US defence chief demands Yemen ceasefire; peace talks in 30 days

James Mattis says the US has watched the bloody conflict 'long enough' and he wants 'dropping of bombs' to stop.

    Mattis said he believes US' allies Saudi Arabia and the UAE are ready for talks [Manuel Balce Ceneta/AP]
    Mattis said he believes US' allies Saudi Arabia and the UAE are ready for talks [Manuel Balce Ceneta/AP]

    Top American officials called for a ceasefire in Yemen and demanded warring parties immediately come to the negotiating table.

    The comments came as the Saudi-Emirati-led military coalition deployed more than 10,000 new troops towards a vital rebel-held port city in the run-up to a new assault.

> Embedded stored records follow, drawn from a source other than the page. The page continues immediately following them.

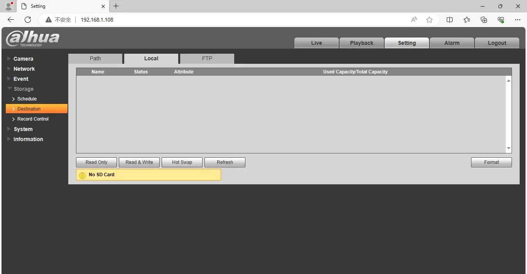Click the Format button

coord(492,162)
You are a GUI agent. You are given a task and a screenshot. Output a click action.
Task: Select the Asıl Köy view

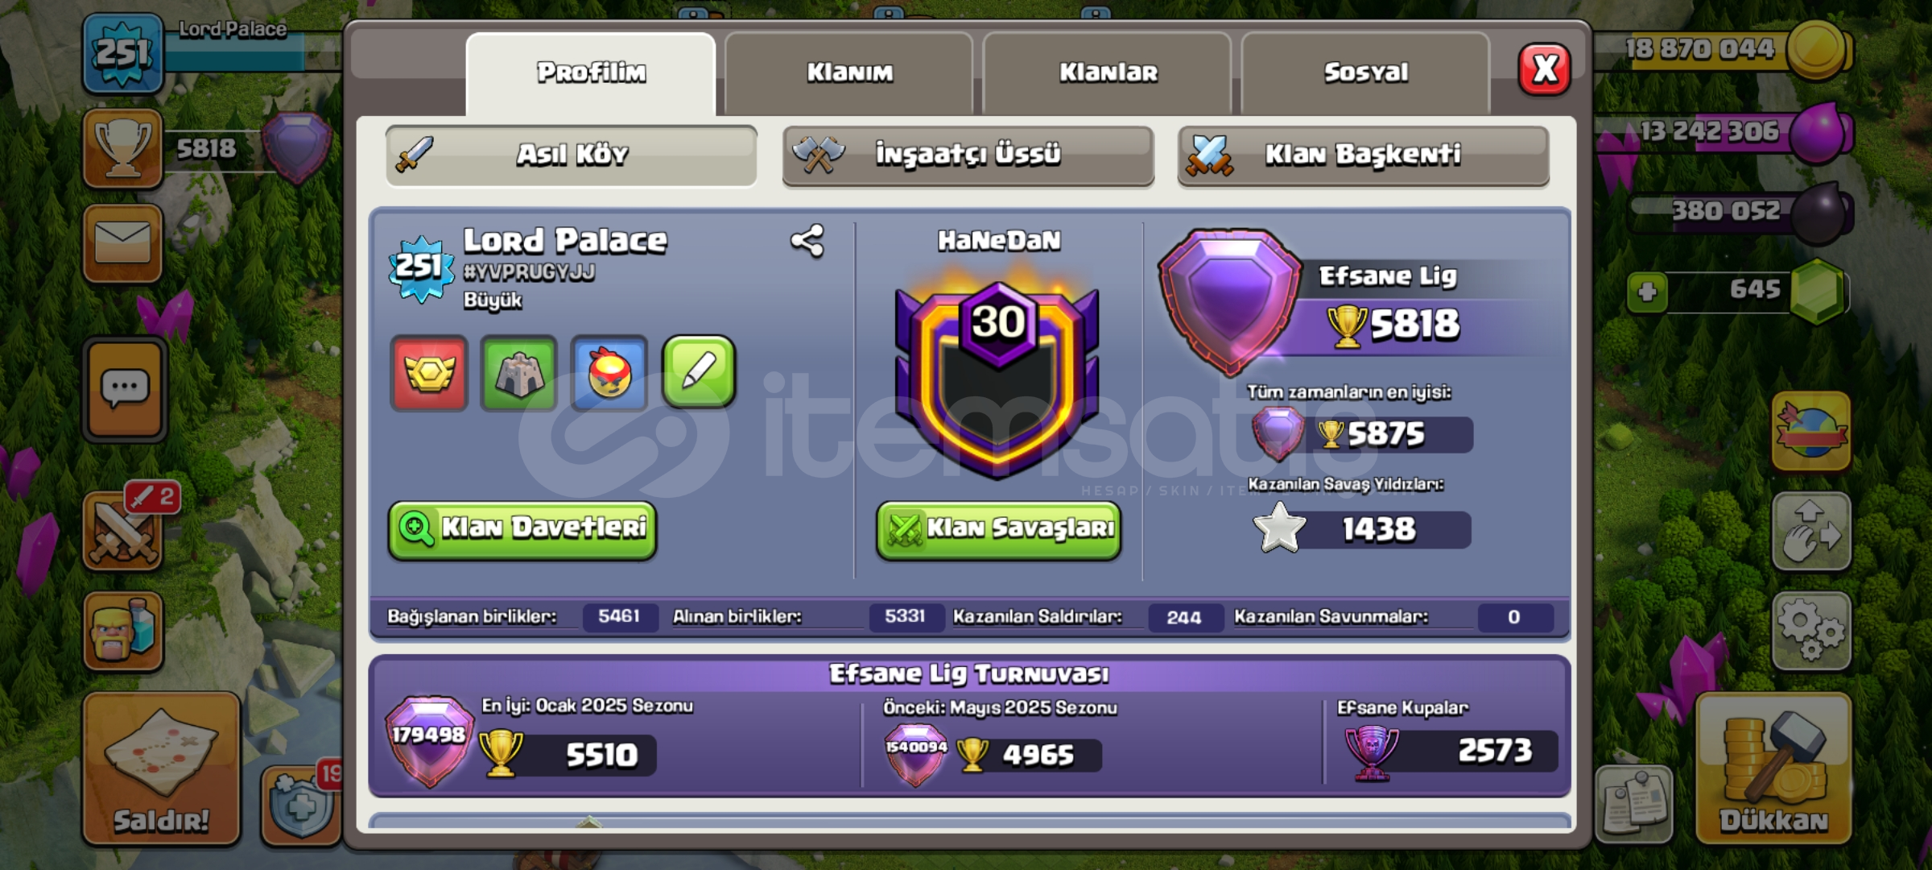coord(571,155)
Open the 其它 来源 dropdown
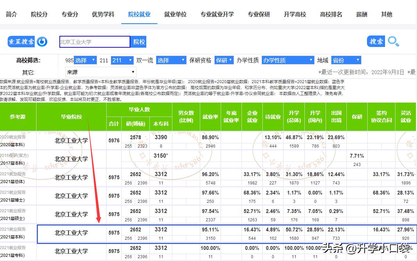This screenshot has width=417, height=261. click(x=101, y=72)
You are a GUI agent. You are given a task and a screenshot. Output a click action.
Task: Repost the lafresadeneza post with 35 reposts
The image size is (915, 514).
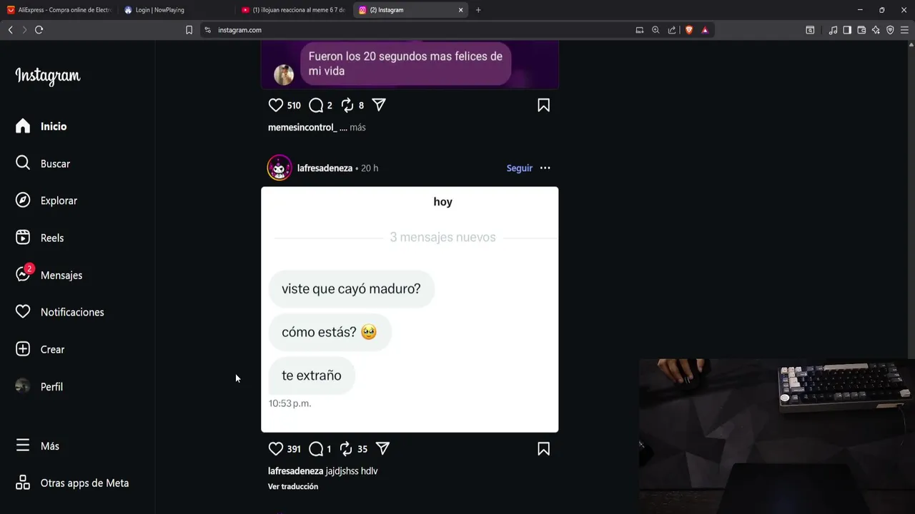347,449
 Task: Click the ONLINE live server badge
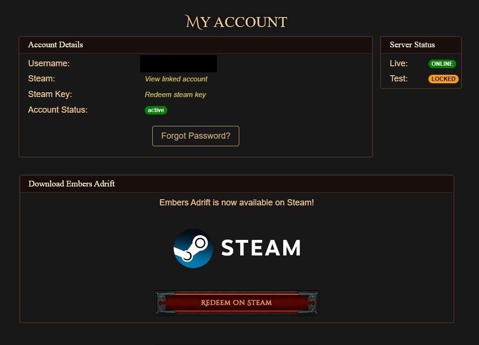click(x=442, y=63)
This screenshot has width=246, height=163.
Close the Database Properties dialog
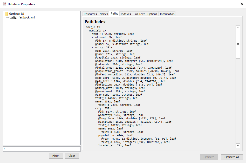pyautogui.click(x=242, y=4)
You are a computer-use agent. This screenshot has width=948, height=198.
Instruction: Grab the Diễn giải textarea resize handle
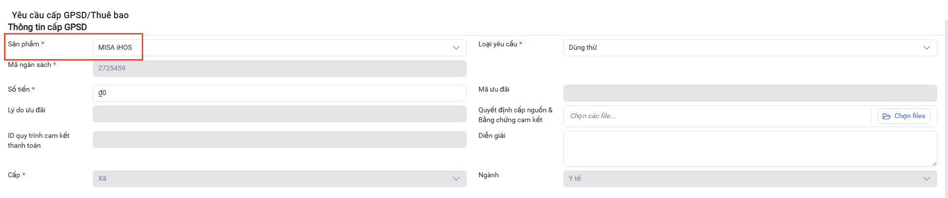(x=934, y=164)
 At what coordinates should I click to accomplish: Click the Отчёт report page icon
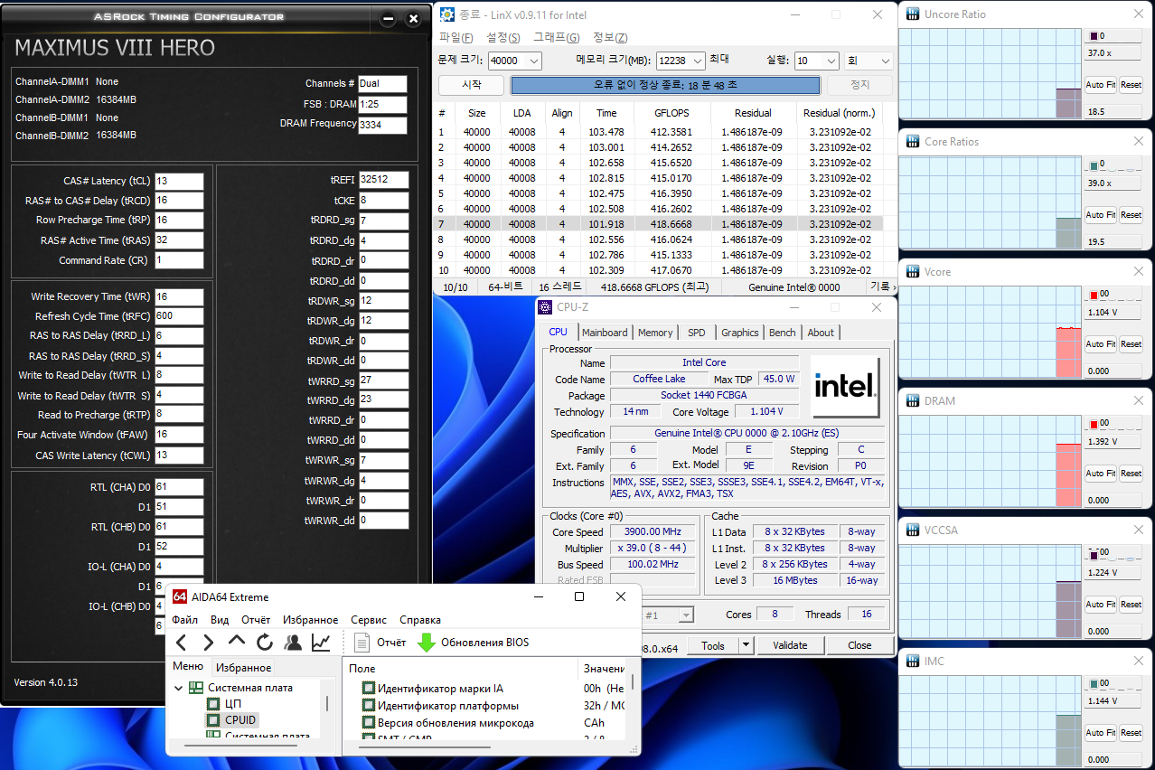tap(362, 643)
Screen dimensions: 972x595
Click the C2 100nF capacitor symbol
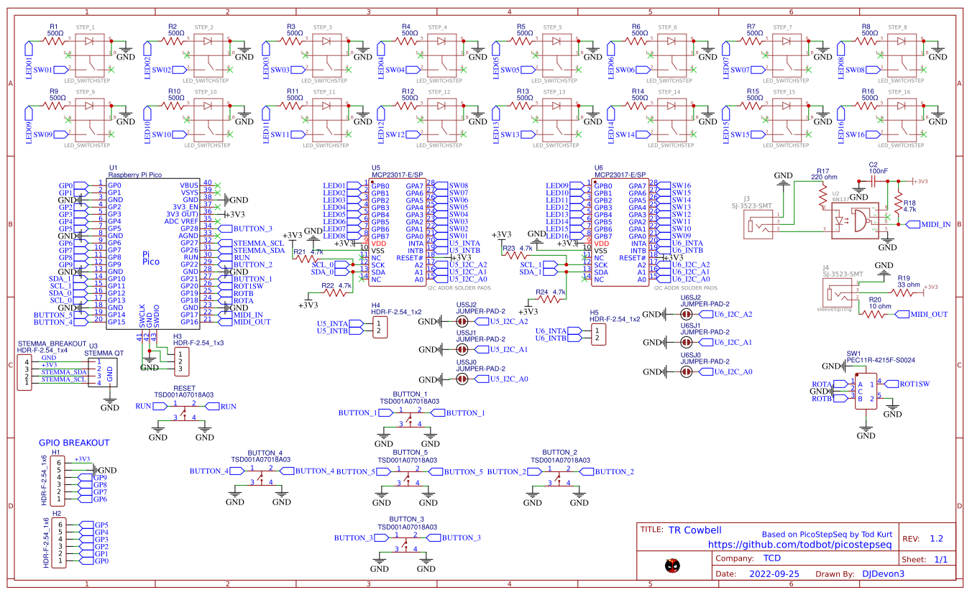click(x=873, y=182)
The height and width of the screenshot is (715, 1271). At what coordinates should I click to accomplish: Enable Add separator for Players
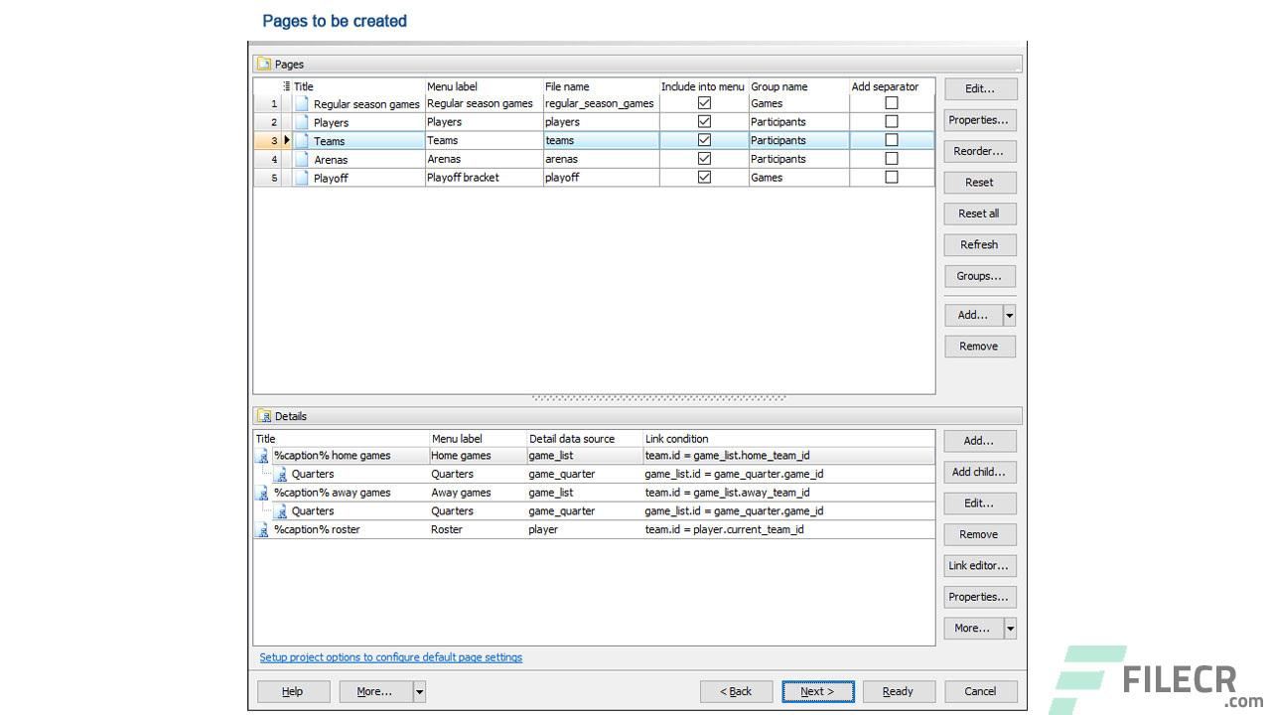[891, 121]
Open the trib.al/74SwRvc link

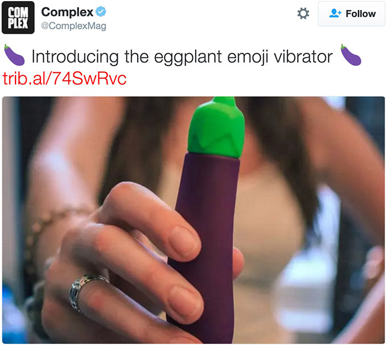click(65, 78)
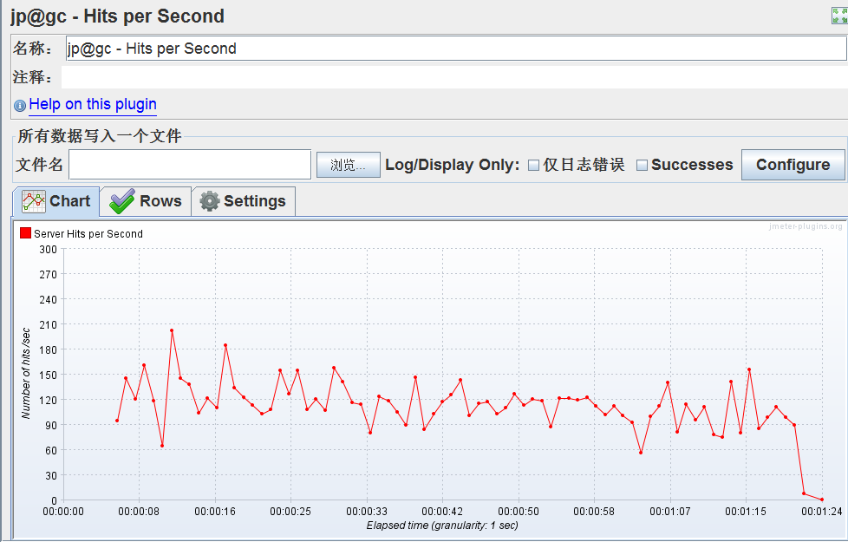Click the 文件名 filename field

pyautogui.click(x=189, y=164)
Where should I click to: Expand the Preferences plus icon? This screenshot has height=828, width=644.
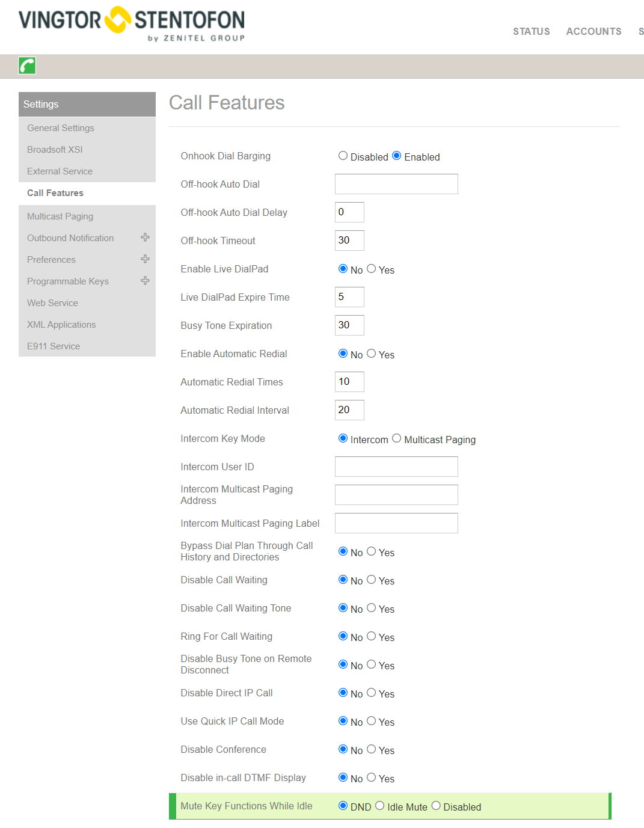(x=145, y=259)
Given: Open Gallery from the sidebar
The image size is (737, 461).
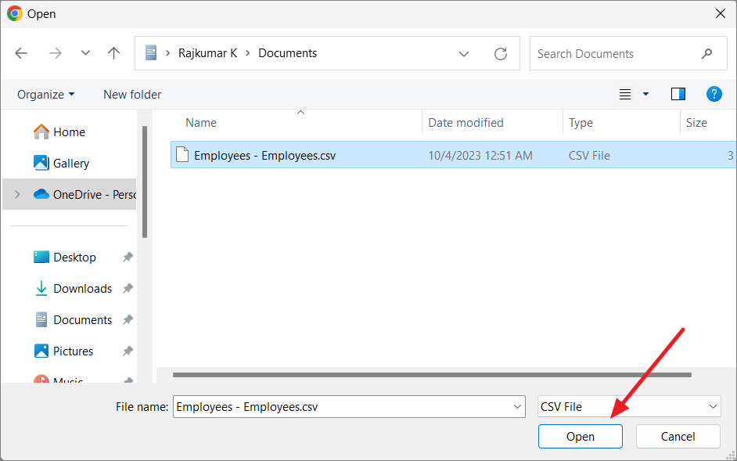Looking at the screenshot, I should [x=69, y=163].
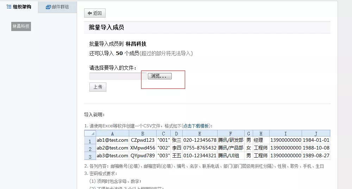Screen dimensions: 352x189
Task: Click the 010-12344321 phone cell
Action: (x=200, y=156)
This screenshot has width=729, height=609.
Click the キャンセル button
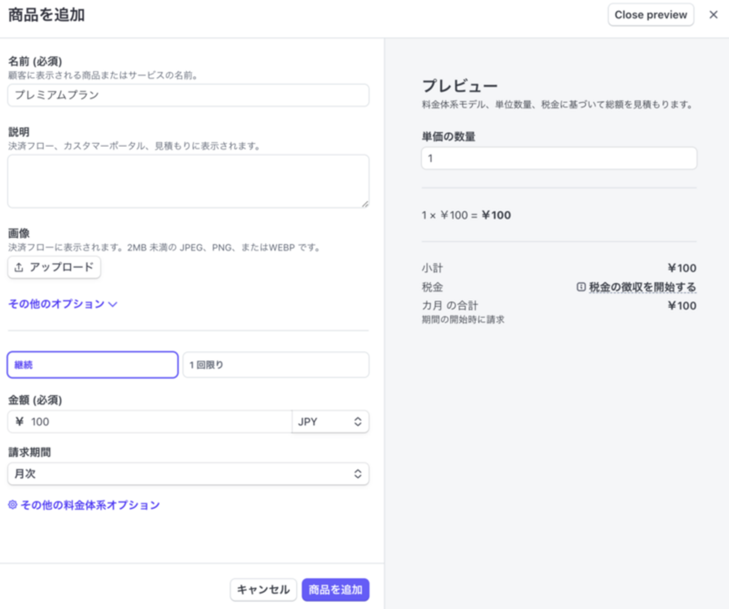click(263, 589)
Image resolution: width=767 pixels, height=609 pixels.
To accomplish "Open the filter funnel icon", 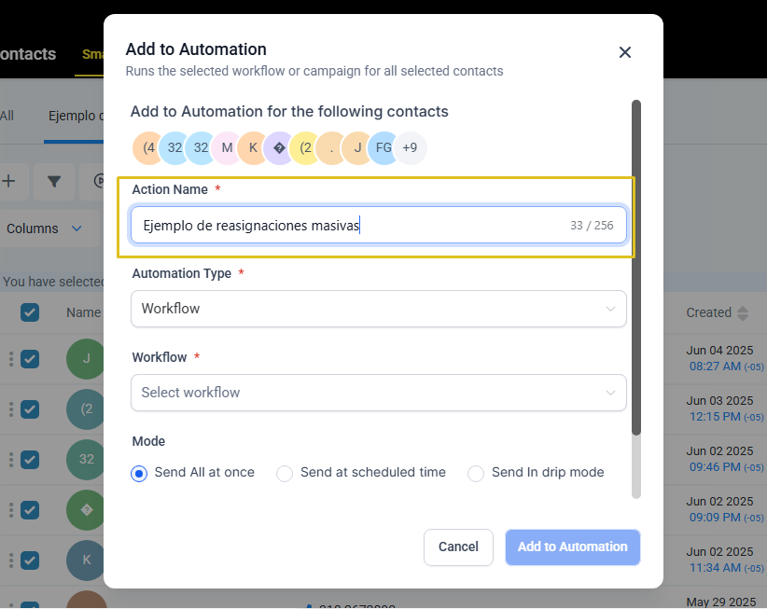I will [54, 181].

    James Mattis, the Pentagon chief, said the US had been watching the conflict "for long enough", adding he believes Saudi Arabia and the United Arab Emirates - who are in a US-backed coalition fighting Houthi rebels - are ready for talks.

    "We have got to move toward a peace effort here, and we can't say we are going to do it sometime in the future," Mattis said at the US Institute of Peace in Washington.

    "We need to be doing this in the next 30 days."

    'Come to a solution'

    US Secretary of State Mike Pompeo later called on the Saudi-Emirati coalition to stop air attacks in populated areas in Yemen. Pompeo said the "time is now for the cessation of hostilities" in the war-plagued country.

    Mattis said the United States is calling for all factions to meet United Nations Special Envoy Martin Griffiths in Sweden in November and "come to a solution".

    Saudi Arabia and its allies intervened in the conflict between embattled Yemeni President Abd-Rabbu Mansour Hadi, whose government is recognised by the United Nations, and the Houthis in 2015.

    At least 10,000 people - a figure that hasn't been updated in years and is likely significantly higher - have since been killed and the country that now stands at the brink of famine that threatens an estimated 13 million.

    The UN says Yemen could become the worst humanitarian catastrophe the world has seen in 100 years. 

    US Congress 'provoked'

    Kevin Martin, president of the grassroots Peace Action group, said the people of Yemen need peace right now and even 30 days to halt fighting is too long.

    "I think the Trump administration is trying to get out ahead of a stampede. Congress, public opinion and the media have all turned very much against this war," Martin told Al Jazeera from Washington, DC.

    He said international pressure is also mounting on the Saudis, which could force them to heed US demands to end the war in Yemen.

    "Unfortunately it's taken the school bus bombing tragedy of a few months ago, and then the horrible murder of journalist Jamal Khashoggi. Those are awful and it shouldn't have taken anything like that, but it does seem to have provoked more people in Congress to speak out against this," said Martin.

    US-Saudi ties have cooled in recent weeks after Khashoggi's killing, which has also tarnished the image of powerful Crown Prince Mohammed bin Salman.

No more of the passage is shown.